Step U2 — Build the upgrade plan
Diff the current snapshot against what the current system-architect would generate fresh. For each generated file, classify:
| Class | Action |
|---|
| Missing (current version generates it, but it does not exist) | Add — show the developer what it is, then create on confirm |
| Refreshable (file exists but the template has changed in a way that is safe to re-render) | Refresh — show diff, ask per-file |
| Customised (file exists with edits the developer made — heuristic: any line not matching the template) | Skip by default, surface a ## Upgrade note inside the file listing what could be refreshed if the developer accepts the loss of customisation |
| Deprecated (Forgeline used to generate this, no longer does) | Leave it. Never delete files. Show a deprecation note. |
Examples of typical upgrade plans (from one Sprint to the next):
- Sprint 1 → 2: missing
reviewer.md, missing observability/SKILL.md, refreshable templates/agent.md.hbs to add OODA, refreshable execute/SKILL.md to add step 4h reviewer call
- Sprint 2 → 3: missing
eval.md + eval/SKILL.md, refreshable plan/SKILL.md for security trigger detection, optional handoff.md if topology was set to swarm
Step U3 — Present the upgrade plan
Show the developer a table:
| File | Class | Action |
|-----------------------------------------|--------------|-----------------|
| .claude/agents/reviewer.md | Missing | Add |
| .claude/skills/observability/SKILL.md | Missing | Add |
| .claude/skills/execute/SKILL.md | Refreshable | Refresh (diff) |
| .claude/agents/backend.md | Customised | Skip (note) |
| CLAUDE.md | Customised | Refresh sections only — Memory protocol + rules 7/8, preserve developer edits |
Ask the developer to confirm globally, or to flip individual rows from Refresh to Skip or vice versa.
Step U4 — Apply
Delegate to system-architect --upgrade with the confirmed plan.
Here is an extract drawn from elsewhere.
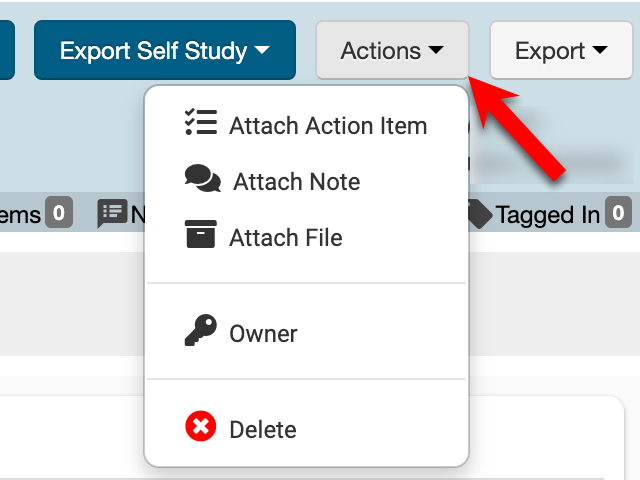Select the Attach Note menu entry
This screenshot has height=480, width=640.
coord(296,182)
The agent:
- Adds new files using the current templates
- For refreshable files, replaces only the auto-generated sections (markers: comments like
<!-- forgeline:section:start --> … <!-- forgeline:section:end -->); preserves any content outside markers
- For
CLAUDE.md, surgically updates only the architecture rules and Memory protocol sections — never the project-specific Overview or stack rows
- Never deletes files
- Writes an
## Upgrade <YYYY-MM-DD> entry to docs/state/decisions.md listing exactly what changed
Step U5 — Report
Print a summary:
- Added files (count + list)
- Refreshed files (count + list)
- Skipped files (count + list) with one-line reasons
- The
docs/state/decisions.md entry that was appended
Suggest: Re-run /plan on a small feature to confirm the new behaviour works end-to-end.
Rules for upgrade mode
- Never delete files. Old artefacts may be referenced elsewhere; deprecation is a separate decision.
- Never overwrite a customised file without explicit per-file approval.
- Preserve
docs/state/, docs/plans/, docs/reviews/, docs/security/, and docs/evals/ in their entirety — these are runtime artefacts, not generated templates.
- The upgrade is idempotent — running
--upgrade twice in a row with no template changes must result in zero file writes.
- Topology is preserved. If the workspace was generated as swarm, upgrade does not silently switch to supervisor (or vice versa).